[LLVMdev] Missed devirtualization opportunities

Kenneth Uildriks kennethuil at gmail.com
Wed Oct 13 04:35:01 PDT 2010


On Wed, Oct 13, 2010 at 12:45 AM, Nick Lewycky <nicholas at mxc.ca> wrote:
> Kenneth Uildriks wrote:
>>>
>>> You're right, I hadn't thought this through. The whole point of making
>>> them
>>> local is to say that "I'm sure these callees won't modify that memory"
>>> regardless of what functions actually get called, even indirectly. We
>>> can't
>>> know that they won't modify the vptr in advance, so invariant doesn't
>>> work
>>> here.

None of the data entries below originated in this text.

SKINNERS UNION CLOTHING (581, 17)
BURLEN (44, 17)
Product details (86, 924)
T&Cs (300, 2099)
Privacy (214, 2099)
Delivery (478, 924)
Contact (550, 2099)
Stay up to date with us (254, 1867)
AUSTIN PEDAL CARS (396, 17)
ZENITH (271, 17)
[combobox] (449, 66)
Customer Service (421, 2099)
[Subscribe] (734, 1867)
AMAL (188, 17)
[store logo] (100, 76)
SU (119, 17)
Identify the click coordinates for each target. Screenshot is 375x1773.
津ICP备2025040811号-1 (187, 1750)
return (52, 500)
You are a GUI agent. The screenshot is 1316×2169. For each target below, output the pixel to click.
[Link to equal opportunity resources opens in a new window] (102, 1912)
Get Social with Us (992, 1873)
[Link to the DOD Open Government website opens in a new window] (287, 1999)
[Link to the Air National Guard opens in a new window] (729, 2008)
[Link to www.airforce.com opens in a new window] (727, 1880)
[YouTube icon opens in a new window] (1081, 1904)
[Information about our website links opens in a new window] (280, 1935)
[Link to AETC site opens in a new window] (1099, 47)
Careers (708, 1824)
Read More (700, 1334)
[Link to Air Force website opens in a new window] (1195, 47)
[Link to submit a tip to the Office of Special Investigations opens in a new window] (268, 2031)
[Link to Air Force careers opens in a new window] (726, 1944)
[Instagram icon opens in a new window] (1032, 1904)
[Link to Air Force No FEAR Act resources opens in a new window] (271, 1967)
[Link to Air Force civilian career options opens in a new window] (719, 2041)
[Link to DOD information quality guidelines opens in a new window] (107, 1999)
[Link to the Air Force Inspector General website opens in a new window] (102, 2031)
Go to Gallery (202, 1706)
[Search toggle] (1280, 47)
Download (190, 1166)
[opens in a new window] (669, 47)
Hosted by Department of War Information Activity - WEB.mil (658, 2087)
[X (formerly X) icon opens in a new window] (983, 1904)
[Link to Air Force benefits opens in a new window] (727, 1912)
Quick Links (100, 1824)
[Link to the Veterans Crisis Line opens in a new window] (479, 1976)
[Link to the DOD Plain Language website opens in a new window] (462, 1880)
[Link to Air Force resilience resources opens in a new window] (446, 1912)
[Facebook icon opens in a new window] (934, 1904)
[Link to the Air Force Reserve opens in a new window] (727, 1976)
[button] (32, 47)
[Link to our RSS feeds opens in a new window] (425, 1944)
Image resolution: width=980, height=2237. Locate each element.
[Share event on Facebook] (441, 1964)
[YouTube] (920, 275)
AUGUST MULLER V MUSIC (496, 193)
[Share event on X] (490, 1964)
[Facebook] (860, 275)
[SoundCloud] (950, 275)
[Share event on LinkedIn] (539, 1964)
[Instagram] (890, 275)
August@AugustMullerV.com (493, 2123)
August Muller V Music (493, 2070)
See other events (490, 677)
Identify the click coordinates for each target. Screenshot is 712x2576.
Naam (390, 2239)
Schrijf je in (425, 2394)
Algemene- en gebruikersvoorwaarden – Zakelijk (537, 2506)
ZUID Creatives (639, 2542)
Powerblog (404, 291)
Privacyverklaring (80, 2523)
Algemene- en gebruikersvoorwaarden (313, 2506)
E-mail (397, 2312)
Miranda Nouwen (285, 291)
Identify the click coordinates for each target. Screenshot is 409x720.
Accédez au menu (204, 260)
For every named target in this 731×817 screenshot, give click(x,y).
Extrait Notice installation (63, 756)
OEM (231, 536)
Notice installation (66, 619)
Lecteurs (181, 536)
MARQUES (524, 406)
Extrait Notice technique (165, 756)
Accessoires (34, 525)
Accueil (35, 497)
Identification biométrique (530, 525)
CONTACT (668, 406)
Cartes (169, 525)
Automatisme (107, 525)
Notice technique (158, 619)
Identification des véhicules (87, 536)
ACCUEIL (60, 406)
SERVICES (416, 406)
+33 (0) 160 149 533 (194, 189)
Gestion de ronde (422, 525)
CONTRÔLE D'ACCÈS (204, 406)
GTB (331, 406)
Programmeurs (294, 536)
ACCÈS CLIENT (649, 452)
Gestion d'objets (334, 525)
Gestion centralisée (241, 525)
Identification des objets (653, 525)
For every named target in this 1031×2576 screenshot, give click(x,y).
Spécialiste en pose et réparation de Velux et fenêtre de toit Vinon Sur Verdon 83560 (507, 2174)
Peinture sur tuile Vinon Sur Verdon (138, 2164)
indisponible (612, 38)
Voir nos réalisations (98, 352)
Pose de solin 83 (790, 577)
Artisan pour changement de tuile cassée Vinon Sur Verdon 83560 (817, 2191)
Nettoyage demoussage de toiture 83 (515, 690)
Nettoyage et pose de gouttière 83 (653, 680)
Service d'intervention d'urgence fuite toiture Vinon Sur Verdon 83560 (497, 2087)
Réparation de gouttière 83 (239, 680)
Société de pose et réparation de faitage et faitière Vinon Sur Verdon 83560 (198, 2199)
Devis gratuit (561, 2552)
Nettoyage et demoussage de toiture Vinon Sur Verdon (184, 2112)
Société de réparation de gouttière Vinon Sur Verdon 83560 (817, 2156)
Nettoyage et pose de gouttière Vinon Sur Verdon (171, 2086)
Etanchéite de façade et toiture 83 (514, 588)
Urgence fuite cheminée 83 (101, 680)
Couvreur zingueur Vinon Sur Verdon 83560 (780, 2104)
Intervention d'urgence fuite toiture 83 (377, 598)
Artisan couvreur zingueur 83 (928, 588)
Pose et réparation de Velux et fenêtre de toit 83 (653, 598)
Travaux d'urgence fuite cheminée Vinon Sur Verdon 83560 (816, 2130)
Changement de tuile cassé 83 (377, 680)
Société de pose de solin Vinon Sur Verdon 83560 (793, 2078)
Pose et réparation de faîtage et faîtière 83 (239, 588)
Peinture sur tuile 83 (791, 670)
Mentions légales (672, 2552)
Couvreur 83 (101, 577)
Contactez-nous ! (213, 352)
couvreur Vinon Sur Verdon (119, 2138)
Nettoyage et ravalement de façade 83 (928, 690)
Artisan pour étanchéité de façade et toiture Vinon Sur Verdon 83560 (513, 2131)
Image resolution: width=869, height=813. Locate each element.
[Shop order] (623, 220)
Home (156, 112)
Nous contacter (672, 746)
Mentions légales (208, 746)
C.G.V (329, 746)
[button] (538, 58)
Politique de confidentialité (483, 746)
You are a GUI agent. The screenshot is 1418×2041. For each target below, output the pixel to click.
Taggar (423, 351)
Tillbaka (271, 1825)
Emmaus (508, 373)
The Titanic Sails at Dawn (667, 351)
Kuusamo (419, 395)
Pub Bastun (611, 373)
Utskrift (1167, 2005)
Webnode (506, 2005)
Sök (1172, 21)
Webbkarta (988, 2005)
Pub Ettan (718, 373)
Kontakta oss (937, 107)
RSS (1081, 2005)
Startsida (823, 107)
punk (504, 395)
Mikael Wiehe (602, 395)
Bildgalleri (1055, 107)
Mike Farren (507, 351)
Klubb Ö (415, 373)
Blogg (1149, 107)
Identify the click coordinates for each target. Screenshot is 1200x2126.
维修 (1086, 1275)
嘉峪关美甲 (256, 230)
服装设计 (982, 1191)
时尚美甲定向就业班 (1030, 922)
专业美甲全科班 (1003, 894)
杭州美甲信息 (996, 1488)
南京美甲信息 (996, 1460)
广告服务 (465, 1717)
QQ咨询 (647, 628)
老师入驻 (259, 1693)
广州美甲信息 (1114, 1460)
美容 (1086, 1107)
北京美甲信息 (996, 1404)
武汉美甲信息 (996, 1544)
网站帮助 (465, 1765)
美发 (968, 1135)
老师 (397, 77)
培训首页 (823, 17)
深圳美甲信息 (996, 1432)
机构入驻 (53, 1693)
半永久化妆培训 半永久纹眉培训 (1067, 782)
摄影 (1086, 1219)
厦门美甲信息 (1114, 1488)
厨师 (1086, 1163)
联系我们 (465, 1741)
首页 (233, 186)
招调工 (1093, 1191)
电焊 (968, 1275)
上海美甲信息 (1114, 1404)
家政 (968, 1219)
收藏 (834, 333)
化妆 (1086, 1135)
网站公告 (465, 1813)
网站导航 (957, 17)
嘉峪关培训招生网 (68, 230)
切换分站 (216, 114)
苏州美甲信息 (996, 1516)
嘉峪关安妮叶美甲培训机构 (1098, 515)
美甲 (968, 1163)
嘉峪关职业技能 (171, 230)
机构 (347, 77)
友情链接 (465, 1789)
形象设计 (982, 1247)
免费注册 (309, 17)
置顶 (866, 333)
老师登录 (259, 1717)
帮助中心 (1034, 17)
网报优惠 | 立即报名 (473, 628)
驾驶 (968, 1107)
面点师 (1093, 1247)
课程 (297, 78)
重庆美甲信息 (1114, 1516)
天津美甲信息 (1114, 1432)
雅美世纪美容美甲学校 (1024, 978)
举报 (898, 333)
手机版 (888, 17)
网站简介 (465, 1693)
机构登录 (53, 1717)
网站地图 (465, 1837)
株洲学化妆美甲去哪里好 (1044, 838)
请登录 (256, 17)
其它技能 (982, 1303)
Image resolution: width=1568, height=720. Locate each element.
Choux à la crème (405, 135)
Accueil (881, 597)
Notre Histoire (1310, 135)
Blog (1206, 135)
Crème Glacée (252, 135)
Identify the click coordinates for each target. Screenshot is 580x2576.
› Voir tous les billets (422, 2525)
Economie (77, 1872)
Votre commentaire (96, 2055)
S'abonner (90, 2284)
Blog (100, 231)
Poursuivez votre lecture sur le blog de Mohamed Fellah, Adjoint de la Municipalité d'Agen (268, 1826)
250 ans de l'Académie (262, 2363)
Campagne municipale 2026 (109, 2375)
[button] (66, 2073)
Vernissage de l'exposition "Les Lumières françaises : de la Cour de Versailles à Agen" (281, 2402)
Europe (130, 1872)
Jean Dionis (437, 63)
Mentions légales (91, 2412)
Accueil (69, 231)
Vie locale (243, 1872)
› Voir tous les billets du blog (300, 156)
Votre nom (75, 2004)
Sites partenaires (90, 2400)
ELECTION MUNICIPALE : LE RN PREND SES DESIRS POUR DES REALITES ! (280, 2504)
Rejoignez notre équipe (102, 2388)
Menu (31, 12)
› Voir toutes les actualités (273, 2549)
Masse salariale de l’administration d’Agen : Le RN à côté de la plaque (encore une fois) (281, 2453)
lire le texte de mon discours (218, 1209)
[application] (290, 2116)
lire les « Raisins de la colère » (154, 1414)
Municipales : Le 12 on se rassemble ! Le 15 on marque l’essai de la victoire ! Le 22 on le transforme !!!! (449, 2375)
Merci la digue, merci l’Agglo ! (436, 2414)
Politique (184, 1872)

Making it non-local just means that we would need to know the
>>> static
>>> call graph, which we don't because we haven't devirtualized yet so all
>>> the
>>> calls are indirect.
>>> Nick
>>
>> So that means you're now saying that llvm.invariant.end ought to be
>> left the way it is, right?
>
> I have no idea how to make use of llvm.invariant to help devirtualization.
> If no use or other use case for them can be found, maybe they should be
> removed.

Apply invariant to the vtpr as long as the corresponding instance
pointer is in use within a function.  With an invariant vtpr (and
better invariant support, and a front-end that uses it),
devirtualization happens more or less automatically with
-std-compile-opts.

Do the same wherever an instance pointer is passed.  Mark its
corresponding vtpr invariant from the beginning of the entry block
until right after the last use of the instance pointer.  Then a few
simple improvements to inlining & partial specialization will give you
some interprocedural devirtualization.

Anyway, you convinced me a few messages ago that invariant.end really
should be left the way it is.  Especially since assuming invariance
hasn't ended when it has is unsafe... we *must* be able to match an
invariance start to its corresponding invariance end in all cases.